### Exercise
Every entry that follows should be output exactly, and every image in it left out.

Saved data entries
=== Section Start ===

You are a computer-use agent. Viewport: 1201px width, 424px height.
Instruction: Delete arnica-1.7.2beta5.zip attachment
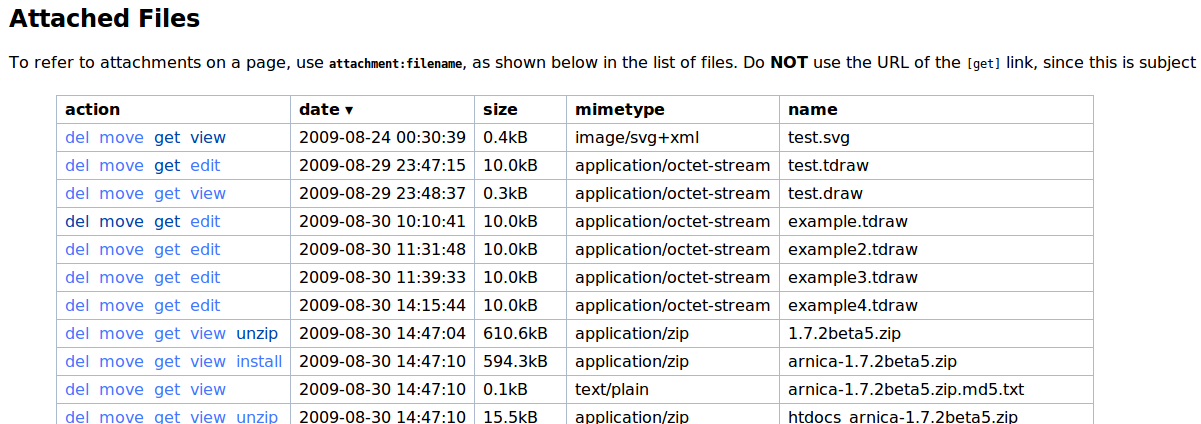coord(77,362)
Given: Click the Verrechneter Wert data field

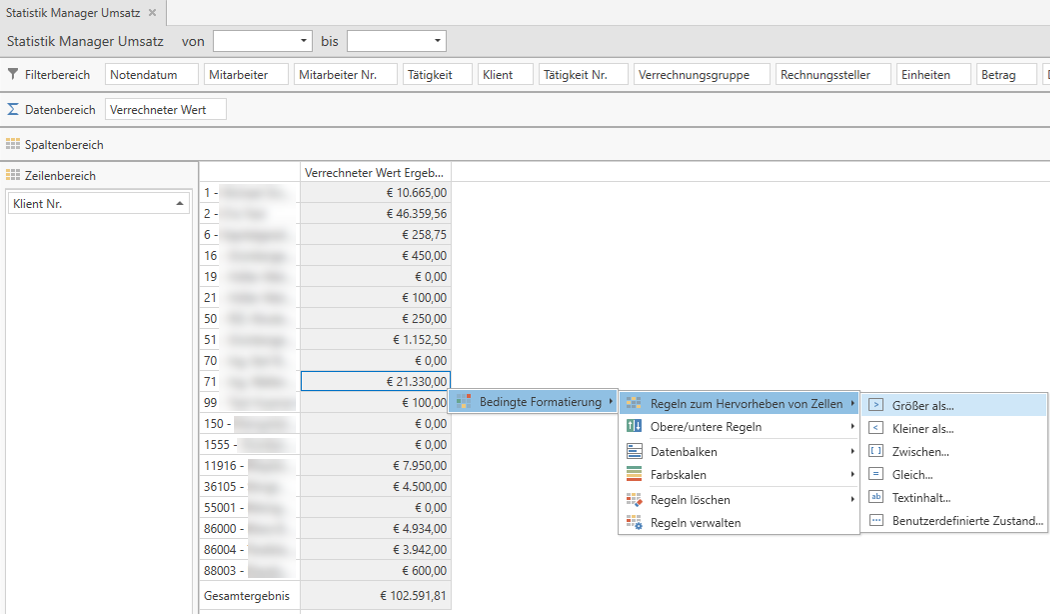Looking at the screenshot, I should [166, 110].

=== Section End ===

### Response to the exercise
You are a computer-use agent. Viewport: 1201px width, 424px height.
Instruction: Delete arnica-1.7.2beta5.zip attachment
coord(77,362)
Given: Click the Verrechneter Wert data field

Looking at the screenshot, I should [166, 110].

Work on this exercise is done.